Team Approach to Nationally Recognized Veterans Services
At Baldwin Wallace University, a “Veterans Support Team,” comprised of staff in various campus offices, like admission, financial aid and academic advising, now serves as a point of contact for the more than 100 veterans currently enrolled in undergraduate and graduate programs. The team approach, which included special staff training, was part of BW’s multi-pronged response to the 2009 Post 9/11 GI Bill.
“BW has been recognized as a Yellow Ribbon school by the U.S. Department of Veterans Affairs and has been named a Military Friendly School by G.I. Jobs magazine, which puts us in the top 15% of schools nationwide,” says Nancy Jirousek, Veterans Support Team Coordinator and Director of Adult and Continuing Education. “But we continue to work to enhance the services that our growing population of veterans need to ensure academic success.”
Student Veteran Surveys Guide Best Practices
More than two-thirds of BW’s military students attend full time and utilize the GI Bill or other education benefits. Jirousek says the University began surveying the veteran student population four years ago to determine their needs and identify areas for improvement in services. “We also researched other college veterans’ programs, along with the American Council on Education (ACE) recommendations for “best practices” for creating a military-friendly school,” she adds.
The results impress veterans like Oldani, who’s now on track to earn a BA in marketing from BW in 2013. Oldani says the creation of a supportive campus environment is a boon to veterans who may struggle with the initial transition back into civilian life. “I didn’t have it too easy when I got back. I didn’t know what I wanted to do. I really isolated myself from family and friends,” he recalls. “I was in limbo and didn’t want anything to do with anybody. When I got into a vet center, it really helped.”

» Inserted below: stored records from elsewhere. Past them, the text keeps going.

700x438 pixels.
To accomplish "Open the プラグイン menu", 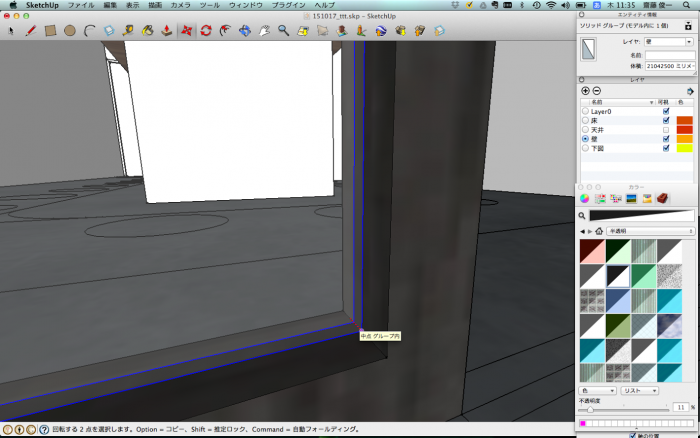I will pyautogui.click(x=289, y=5).
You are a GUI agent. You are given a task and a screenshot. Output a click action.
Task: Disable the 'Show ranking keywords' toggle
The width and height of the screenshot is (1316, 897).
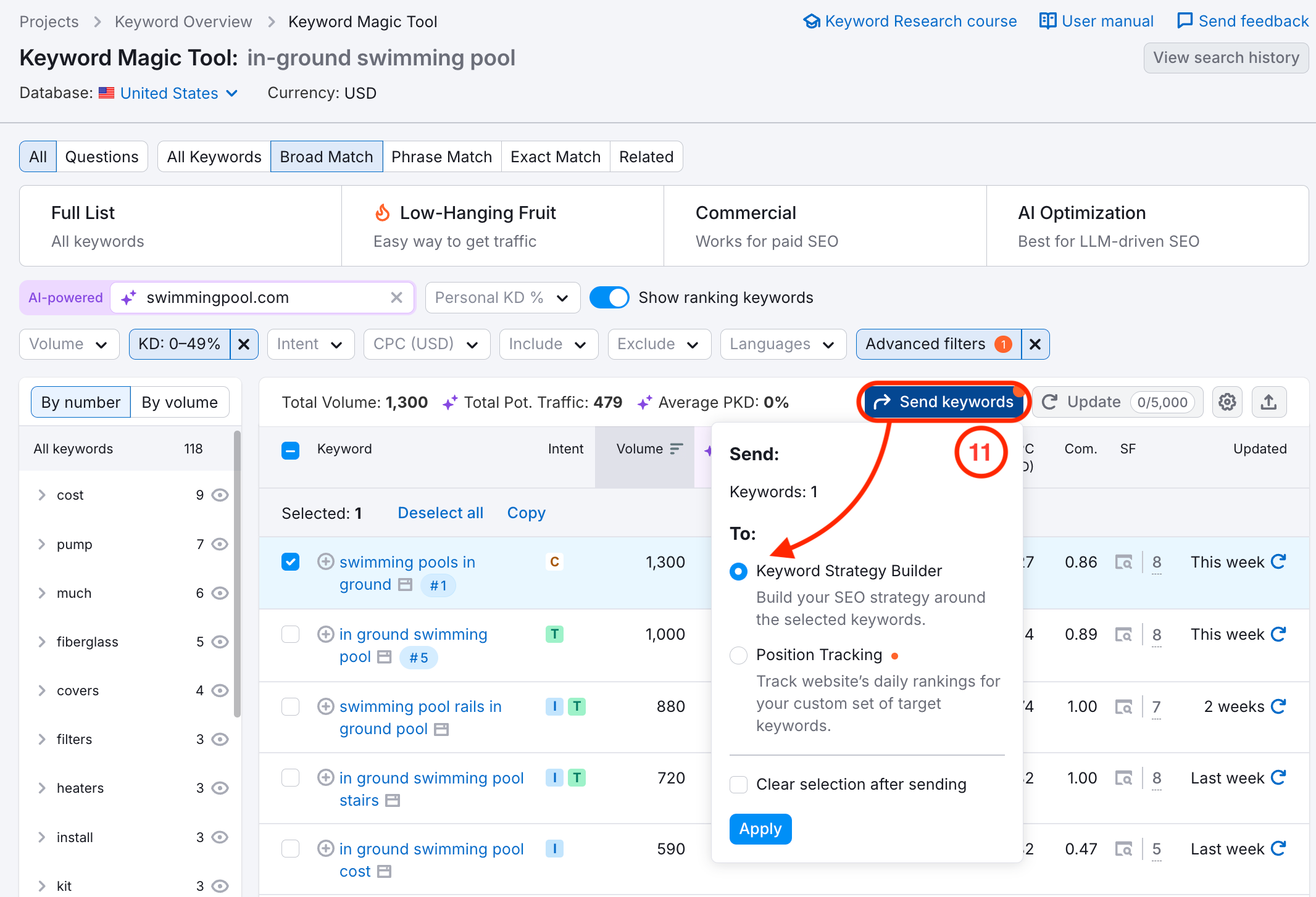(x=609, y=297)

BW VETS - Veterans Engaged Through Service - Brings Student Soldiers Together
Oldani, who works as outreach coordinator for the Parma Veterans Center, praises BW’s effort to create a caring community through VETS (Veterans Engaged Through Service). The organization holds regular “Community Hour” meetings for student veterans, sponsors an annual Veterans Day celebration on campus and plans service projects and social events. VETS has plans to expand the area around BW’s V-12 monument to include a memorial garden commemorating the military units who studied at BW during World War II.
Jourosek says the veterans at BW forge an instant connection, even though they are a diverse group. “Our student warriors attend in the day and evening, in both undergraduate and graduate programs, and their average age is 33. We have active duty, active reserve, or reserve experience, representing every branch of the military.”